**Stated task**. Copy out every line of the material below word for word, leaving out the pictures.

**Items**.
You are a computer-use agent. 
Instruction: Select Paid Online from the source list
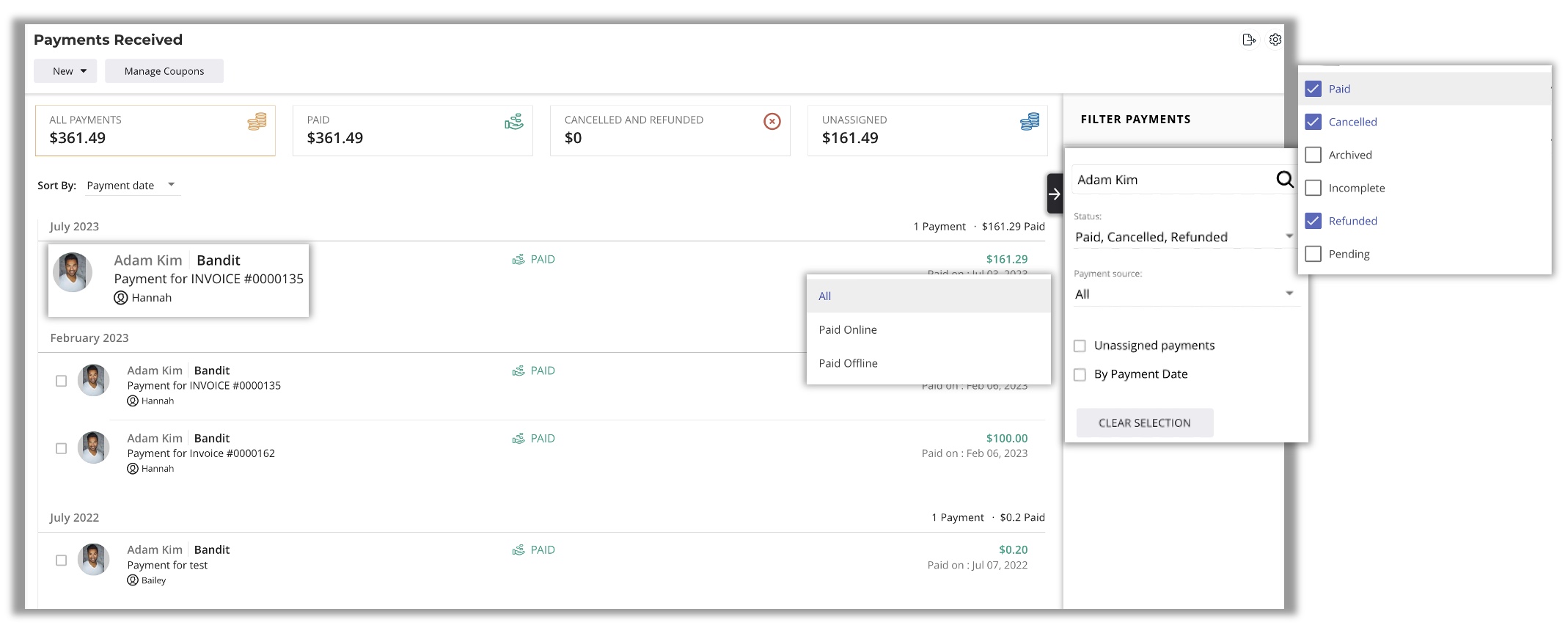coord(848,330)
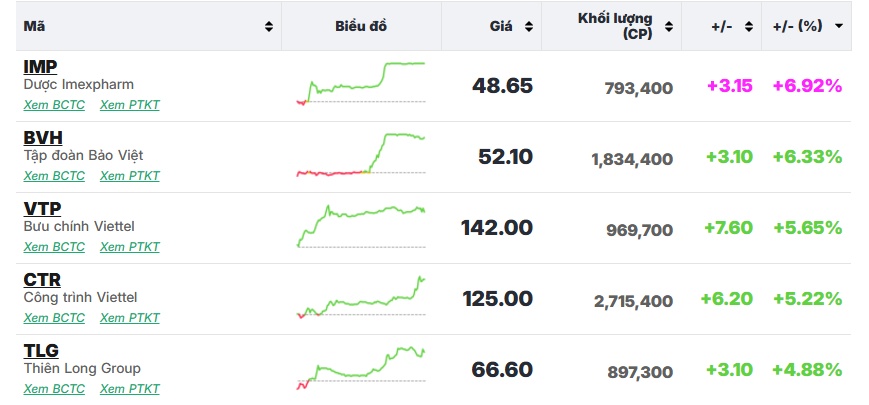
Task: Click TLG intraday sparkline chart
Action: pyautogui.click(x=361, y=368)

**Task result**.
You are a computer-use agent. 
Instruction: Select Paid Online from the source list
coord(848,330)
Task: Click TLG intraday sparkline chart
Action: pyautogui.click(x=361, y=368)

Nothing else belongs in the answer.